# Problems and tasks
a - Decide whether each statement agrees with the anthology description. Answer yes or no for each, and quote the deciding words. (i) The anthology brings together the experiences of nineteen writers. (ii) The description says that trans people's transition stories rarely center on gender dysphoria. (iii) One contributor is an Arab trans man who gets his first tattoos.
b - In the anthology description, how is gender dysphoria described?

# Document passage

** START **

So often the stories shared by trans people about their transition centre on gender dysphoria: a feeling of deep discomfort with their birth-assigned gender, and a powerful catalyst for coming out or transitioning. But for many non-cisgender people, it’s gender euphoria which pushes forward their transition: the joy the first time a parent calls them by their new chosen name, the first time they have the confidence to cut their hair short, the first time they truly embrace themself.

In this groundbreaking anthology, nineteen trans, non-binary, agender, gender-fluid and intersex writers share their experiences of gender euphoria: an agender dominatrix being called ‘Daddy’, an Arab trans man getting his first tattoos, a trans woman embracing her inner fighter.

What they have in common are their feelings of elation, pride, confidence, freedom and ecstasy as a direct result of coming out as non-cisgender, and how coming to terms with their gender has brought unimaginable joy into their lives.

** END **

# Data lines

** START **

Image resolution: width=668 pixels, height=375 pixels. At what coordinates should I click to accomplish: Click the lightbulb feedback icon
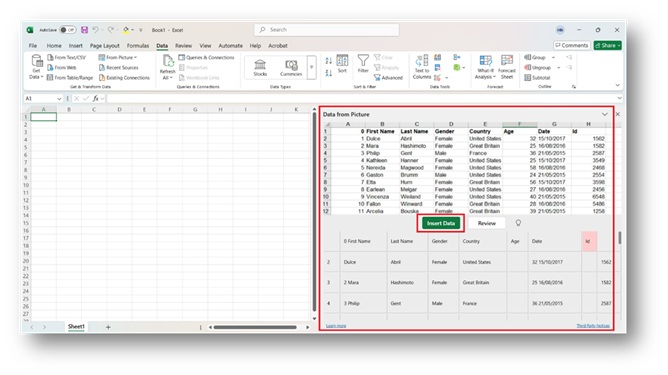point(518,223)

** END **

# Results
a -
(i) Yes: "nineteen trans, non-binary, agender, gender-fluid and intersex writers share their experiences of gender euphoria"
(ii) No: "So often the stories shared by trans people about their transition centre on gender dysphoria"
(iii) Yes: "an Arab trans man getting his first tattoos"

b - It is described as a feeling of deep discomfort with one's birth-assigned gender and a powerful catalyst for coming out or transitioning.